Dataset entries:
◆ ◆ ◆
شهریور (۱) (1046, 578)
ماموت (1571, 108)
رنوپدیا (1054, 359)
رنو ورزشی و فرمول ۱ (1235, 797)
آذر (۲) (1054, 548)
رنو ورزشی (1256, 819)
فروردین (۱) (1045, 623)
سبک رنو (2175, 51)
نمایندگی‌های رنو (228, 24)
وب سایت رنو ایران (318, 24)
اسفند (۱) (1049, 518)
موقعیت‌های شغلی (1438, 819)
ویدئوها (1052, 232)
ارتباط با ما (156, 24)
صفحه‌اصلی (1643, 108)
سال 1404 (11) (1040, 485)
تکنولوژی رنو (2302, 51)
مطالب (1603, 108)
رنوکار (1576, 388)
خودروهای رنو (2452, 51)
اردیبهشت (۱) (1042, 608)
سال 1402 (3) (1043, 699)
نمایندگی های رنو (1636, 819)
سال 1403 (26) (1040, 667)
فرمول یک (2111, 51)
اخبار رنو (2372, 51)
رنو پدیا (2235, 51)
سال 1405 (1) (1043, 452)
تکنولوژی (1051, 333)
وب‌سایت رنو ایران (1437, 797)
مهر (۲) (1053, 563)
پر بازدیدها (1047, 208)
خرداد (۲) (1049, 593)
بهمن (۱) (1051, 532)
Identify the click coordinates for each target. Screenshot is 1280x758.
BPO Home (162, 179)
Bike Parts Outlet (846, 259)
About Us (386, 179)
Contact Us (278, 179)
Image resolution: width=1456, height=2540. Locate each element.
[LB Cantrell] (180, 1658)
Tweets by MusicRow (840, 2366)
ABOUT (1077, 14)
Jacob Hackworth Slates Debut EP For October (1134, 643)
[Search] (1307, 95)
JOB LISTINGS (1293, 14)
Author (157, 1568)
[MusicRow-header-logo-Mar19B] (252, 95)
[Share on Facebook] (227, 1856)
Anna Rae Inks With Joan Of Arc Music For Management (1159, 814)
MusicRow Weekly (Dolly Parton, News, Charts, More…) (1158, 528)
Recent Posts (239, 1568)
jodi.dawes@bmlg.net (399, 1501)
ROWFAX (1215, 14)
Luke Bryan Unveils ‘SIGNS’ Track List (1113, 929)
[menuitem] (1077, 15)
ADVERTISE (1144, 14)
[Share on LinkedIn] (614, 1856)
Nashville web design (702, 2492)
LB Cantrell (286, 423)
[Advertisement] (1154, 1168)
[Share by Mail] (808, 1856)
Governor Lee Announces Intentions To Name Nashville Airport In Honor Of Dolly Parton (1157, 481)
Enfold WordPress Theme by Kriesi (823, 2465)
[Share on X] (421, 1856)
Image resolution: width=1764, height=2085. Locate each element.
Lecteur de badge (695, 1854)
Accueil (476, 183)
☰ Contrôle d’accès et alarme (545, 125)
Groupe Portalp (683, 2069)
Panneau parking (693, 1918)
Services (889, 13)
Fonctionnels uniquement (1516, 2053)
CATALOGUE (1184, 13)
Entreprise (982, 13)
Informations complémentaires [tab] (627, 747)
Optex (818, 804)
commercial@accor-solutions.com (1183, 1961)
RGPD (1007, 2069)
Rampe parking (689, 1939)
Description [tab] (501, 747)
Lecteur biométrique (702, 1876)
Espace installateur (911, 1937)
◆ ◆ ◆
EXERCISE AIM.
Copy from the entries only those lines that hold the word "width".

EXERCISE RESULT.
Image resolution: width=1456, height=2540. Locate each element.
Image resolution: width=1764, height=2085. Locate each element.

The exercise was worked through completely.